Page 35 - Unit 14 Follow Up: Coaching Conversations
P. 35

I understand that:
                         1. The way we start a Coaching Conversation is crucial. It should be done in a way that signals to a child that s/he is not ‘in
                            trouble’ and we want to work with them to help them feel good and do well.
                         2. We should always listen to the child’s perspective before we share our own concerns. This signals that we really want to
                            understand how things are for them; it supports the need to feel listened to and understood; this keeps stress chemicals low
                            and enables EF skills to work well so the child can problem-solve better.
                         3. Exploring the child’s perspective properly helps to get to the core of what is really going wrong and means the right
                            scaffolds and strategies can be designed to support them to do better and are more likely to work.
                         4. Asking the child to problem-solve gives them a sense of control; this reduces stress levels and enables EF skills to function
                            at their best. Meeting a child’s needs helps them to feel better and do better.
                         5. Coaching Conversations put higher expectations and greater responsibility and accountability on to the child by expecting
                            them to think through different perspectives and work out what needs to happen for them to manage better next time and
                            for it to be ‘Good for me, good for you, good for everyone’.
                         6. This problem solving helps the child practice EF skills of flexible thinking and supports improved social cognition & empathy.

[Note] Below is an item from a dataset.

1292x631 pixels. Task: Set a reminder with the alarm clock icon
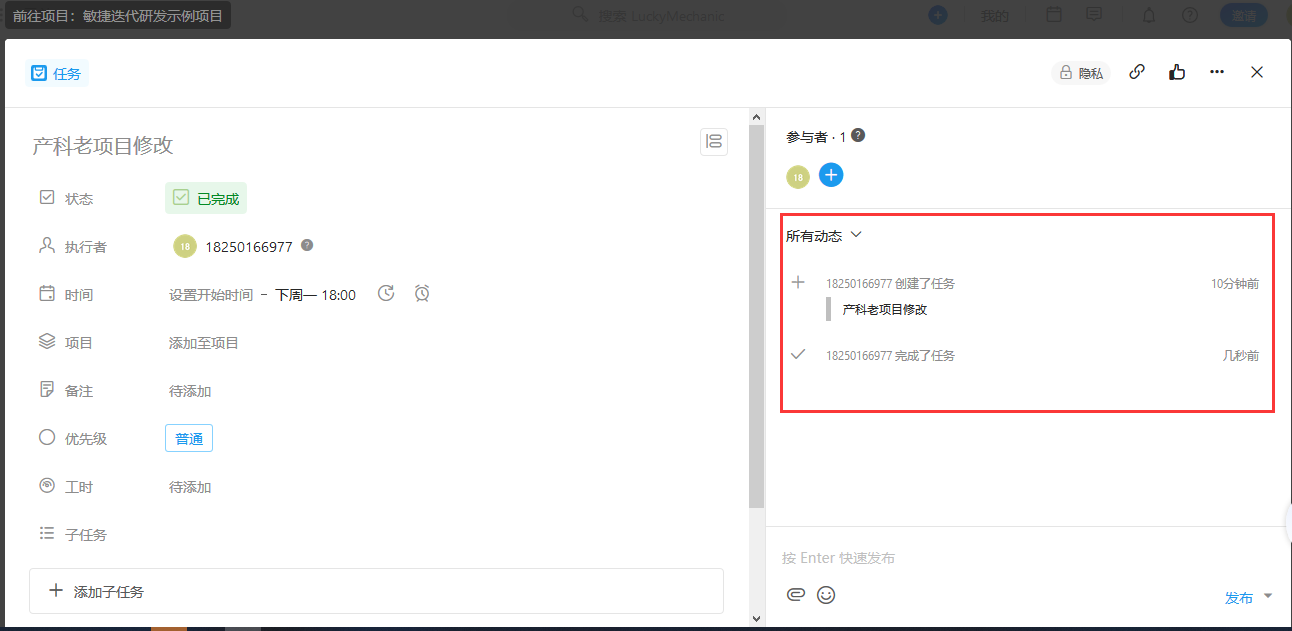coord(421,293)
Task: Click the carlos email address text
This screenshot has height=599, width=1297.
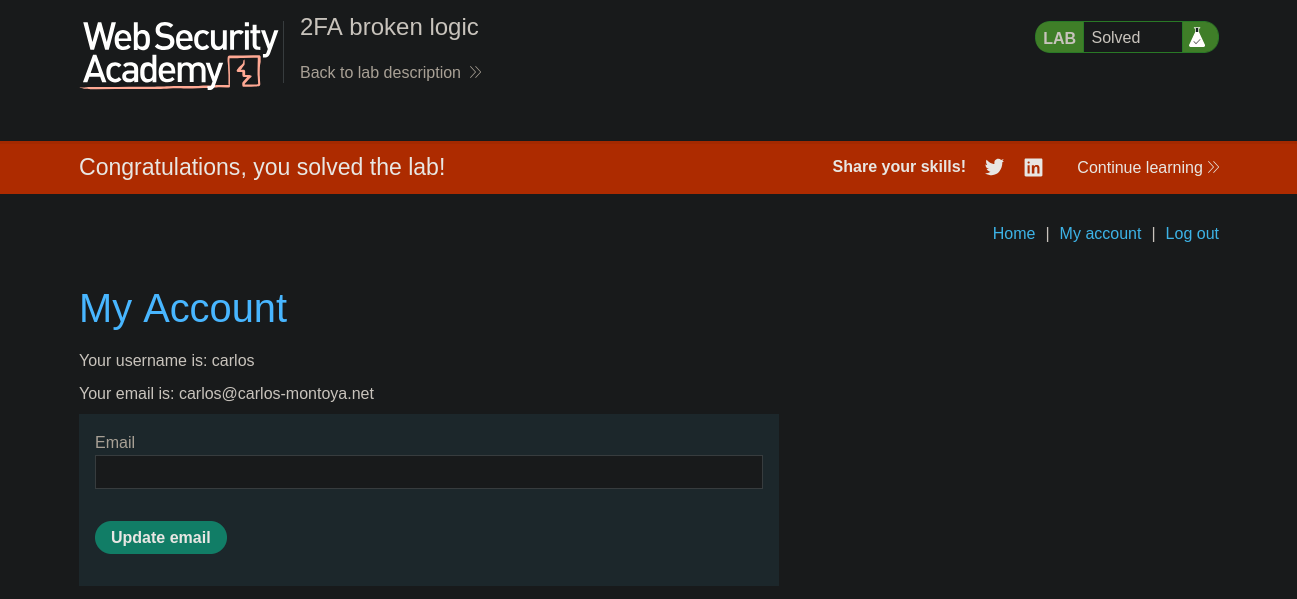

                         I  now (or am working to get better at):

                         1.    ALWAYS follow up with a Coaching Conversation when a child doesn’t meet the expectations agreed.
                         2.    Introduce issues in a way that the child feels I am on their side and keeps stress levels low. I emphasise that I want to find
                               solutions that are: ‘Good for Me, Good for You, Good for Everyone’.
                         3.    I listen to understand. I do not give my own advice or minimize the child’s thoughts & feelings. I ask open questions that aim

                               to get to the core of what was happening for the child;
                         4.    I explain my concerns using the Speak Up 4 Better sequence
                         5.    I encourage the child to think of their own solutions, so it is ‘Good for Me, Good for You, Good for Everyone’. I leave my
                               own suggestions as a last resort. If their solutions won’t meet everyone’s needs, (even if crazy e.g. never to go to maths ever
                               again), I respond matter-of-factly.

                         6.    I do not ’fix’: I remember that the child is more likely to give a go to solutions they have designed.

                         The impact this will have over time:
                         ▪    The child will feel supported but also feel accountable.
                         ▪    The child will feel a better sense of control over what happens to them and will be more likely to want to practise strategies
                              and skills.
                         ▪    The child will improve in their flexibility, problem-solving skills and in their social cognition and emotional intelligence.
                         ▪    The child will make better progress over time.